Study shows a clear causal relationship between gut microbiota and vagal nerve activity

A new study in an animal model provides direct evidence for the role of the vagus nerve in gut microbiome-brain communication, addressing a critical gap in the field.

The research, led by Kelly G. Jameson while a PhD student in the Hsiao Lab at UCLA, demonstrates a clear causal relationship between gut microbiota and vagal nerve activity.

While the vagus nerve has long been thought to facilitate communication between the gut microbiome-the community of microorganisms living in the intestines-and the brain, direct evidence for this process has been limited. Researchers led by Jameson observed that mice raised without any gut bacteria, known as germ-free mice, exhibited significantly lower activity in their vagus nerve compared to mice with a normal gut microbiome. Notably, when these germ-free mice were introduced to gut bacteria from normal mice, their vagal nerve activity increased to normal levels.

Further experiments involved introducing antibiotics into the small intestines of normal mice, which led to a decrease in vagal activity. In germ-free mice, antibiotics had no impact on vagal activity. However, when the antibiotics were washed out and replaced with intestinal fluids from normal mice, the vagal activity was restored. This restoration did not occur with fluids from germ-free mice, highlighting the crucial role of the microbiome.

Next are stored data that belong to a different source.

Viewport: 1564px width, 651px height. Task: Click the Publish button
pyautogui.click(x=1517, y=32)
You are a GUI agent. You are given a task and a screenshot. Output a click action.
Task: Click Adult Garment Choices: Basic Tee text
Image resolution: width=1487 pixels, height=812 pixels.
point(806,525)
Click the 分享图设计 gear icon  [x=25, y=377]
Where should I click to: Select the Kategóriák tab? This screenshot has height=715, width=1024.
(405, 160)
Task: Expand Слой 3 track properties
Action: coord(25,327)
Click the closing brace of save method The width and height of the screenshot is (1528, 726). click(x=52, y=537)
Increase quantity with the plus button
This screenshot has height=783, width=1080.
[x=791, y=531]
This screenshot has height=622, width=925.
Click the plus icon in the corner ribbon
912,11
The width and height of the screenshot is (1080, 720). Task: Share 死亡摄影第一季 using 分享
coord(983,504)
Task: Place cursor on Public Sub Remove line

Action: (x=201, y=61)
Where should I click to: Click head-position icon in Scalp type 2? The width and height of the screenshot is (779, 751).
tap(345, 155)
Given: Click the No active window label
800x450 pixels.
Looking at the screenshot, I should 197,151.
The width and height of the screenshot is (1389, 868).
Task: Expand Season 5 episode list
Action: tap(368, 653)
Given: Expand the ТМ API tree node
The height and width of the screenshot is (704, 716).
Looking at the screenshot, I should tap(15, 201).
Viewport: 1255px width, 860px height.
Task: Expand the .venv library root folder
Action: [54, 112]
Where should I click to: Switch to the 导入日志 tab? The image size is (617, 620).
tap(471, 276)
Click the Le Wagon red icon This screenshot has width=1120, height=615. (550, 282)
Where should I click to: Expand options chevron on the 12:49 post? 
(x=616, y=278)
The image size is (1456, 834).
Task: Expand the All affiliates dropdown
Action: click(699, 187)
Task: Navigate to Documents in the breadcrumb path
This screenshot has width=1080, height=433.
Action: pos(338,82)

The study also identified specific substances produced by the gut microbiome, such as short-chain fatty acids and bile acids, that could stimulate vagal activity through particular receptors. These metabolites activated different groups of neurons in the vagus nerve, each with its own unique response pattern. This activation extended to neurons in the brainstem, demonstrating a clear pathway for gut-brain communication.

The research indicates that the gut microbiome regulates certain metabolites that activate the vagus nerve, enabling the transmission of chemosensory signals from the gut to the brain, enhancing the understanding of the gut-brain axis and opening up new possibilities for exploring treatments for neurological and gastrointestinal disorders.